La ventaja de la observación humana
Según los expertos de la NASA, los ojos humanos poseen capacidades especiales para detectar matices de color y tonalidades que las cámaras de sondas robóticas frecuentemente pasan por alto. Como ejemplo histórico, mencionaron a los astronautas del Apolo 17, quienes identificaron regolito de color naranja en la Luna, revelando que la actividad volcánica había ocurrido más recientemente de lo que se pensaba anteriormente.
Young destacó que la agencia espacial espera que la tripulación se tome el tiempo necesario durante el sobrevuelo para que sus ojos se adapten y puedan identificar esos matices sutiles de color, particularmente en regiones del lado oculto lunar que nunca han sido observadas directamente por seres humanos.
Preparación para futuras misiones
El administrador de la NASA, Jared Isaacman, enfatizó la importancia crítica de esta misión para el futuro del programa Artemis: "Aprender todo lo posible sobre Orion es de importancia crítica, porque 'Artemis III' está a un año de distancia.

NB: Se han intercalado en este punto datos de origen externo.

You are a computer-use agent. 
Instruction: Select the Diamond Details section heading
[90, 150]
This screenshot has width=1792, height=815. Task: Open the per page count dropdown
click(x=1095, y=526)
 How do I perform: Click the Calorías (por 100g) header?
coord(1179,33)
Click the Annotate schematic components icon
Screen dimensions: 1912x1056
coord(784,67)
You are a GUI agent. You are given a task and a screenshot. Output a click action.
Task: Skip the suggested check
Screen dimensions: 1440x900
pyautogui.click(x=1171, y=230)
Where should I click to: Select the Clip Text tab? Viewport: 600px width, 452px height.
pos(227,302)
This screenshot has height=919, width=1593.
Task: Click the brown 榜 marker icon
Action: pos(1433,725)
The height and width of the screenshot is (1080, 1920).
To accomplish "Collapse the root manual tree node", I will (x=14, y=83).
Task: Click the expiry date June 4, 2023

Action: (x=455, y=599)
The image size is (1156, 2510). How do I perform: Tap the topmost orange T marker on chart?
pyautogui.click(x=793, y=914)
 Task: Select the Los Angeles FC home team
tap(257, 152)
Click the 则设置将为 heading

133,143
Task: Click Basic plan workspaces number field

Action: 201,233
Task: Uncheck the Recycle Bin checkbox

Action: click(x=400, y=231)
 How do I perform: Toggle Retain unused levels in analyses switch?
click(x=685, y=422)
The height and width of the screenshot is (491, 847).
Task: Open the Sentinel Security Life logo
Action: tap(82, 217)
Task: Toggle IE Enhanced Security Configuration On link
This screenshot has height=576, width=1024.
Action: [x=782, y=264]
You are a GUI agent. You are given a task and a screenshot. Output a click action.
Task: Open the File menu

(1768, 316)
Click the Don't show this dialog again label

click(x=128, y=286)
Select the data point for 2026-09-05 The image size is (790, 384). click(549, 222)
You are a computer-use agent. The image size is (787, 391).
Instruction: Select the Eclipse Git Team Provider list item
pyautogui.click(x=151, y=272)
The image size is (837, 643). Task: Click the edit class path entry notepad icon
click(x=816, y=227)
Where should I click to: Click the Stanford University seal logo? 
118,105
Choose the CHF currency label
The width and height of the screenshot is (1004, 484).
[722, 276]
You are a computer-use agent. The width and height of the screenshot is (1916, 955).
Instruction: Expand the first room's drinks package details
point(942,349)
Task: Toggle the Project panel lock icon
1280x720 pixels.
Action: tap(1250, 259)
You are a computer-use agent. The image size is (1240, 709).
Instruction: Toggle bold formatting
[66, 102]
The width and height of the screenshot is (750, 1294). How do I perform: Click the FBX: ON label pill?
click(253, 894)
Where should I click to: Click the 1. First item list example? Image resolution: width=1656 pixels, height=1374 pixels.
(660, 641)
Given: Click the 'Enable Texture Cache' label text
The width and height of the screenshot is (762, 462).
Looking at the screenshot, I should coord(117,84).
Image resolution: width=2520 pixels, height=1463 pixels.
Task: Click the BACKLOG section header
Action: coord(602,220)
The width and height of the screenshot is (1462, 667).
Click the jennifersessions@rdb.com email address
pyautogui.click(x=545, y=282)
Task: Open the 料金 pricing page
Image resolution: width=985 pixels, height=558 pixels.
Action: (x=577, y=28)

Ahí es donde vamos a probar esta misma nave junto con los módulos de alunizaje lunar".
Los conocimientos obtenidos durante Artemis II servirán para informar y preparar misiones posteriores, especialmente Artemis III y Artemis IV, esta última destinada a colocar nuevamente astronautas en la superficie lunar después de décadas de ausencia humana.
El viaje de regreso
Tras un viaje de diez días que comenzó el pasado miércoles desde Florida, los cuatro astronautas de Artemis II tienen previsto llegar a la costa de San Diego el próximo viernes. Aunque no alunizarán en esta misión, su cápsula Orión completará su travesía zambulléndose en el mar, marcando el final de una expedición histórica que abre nuevas perspectivas para la exploración lunar y más allá.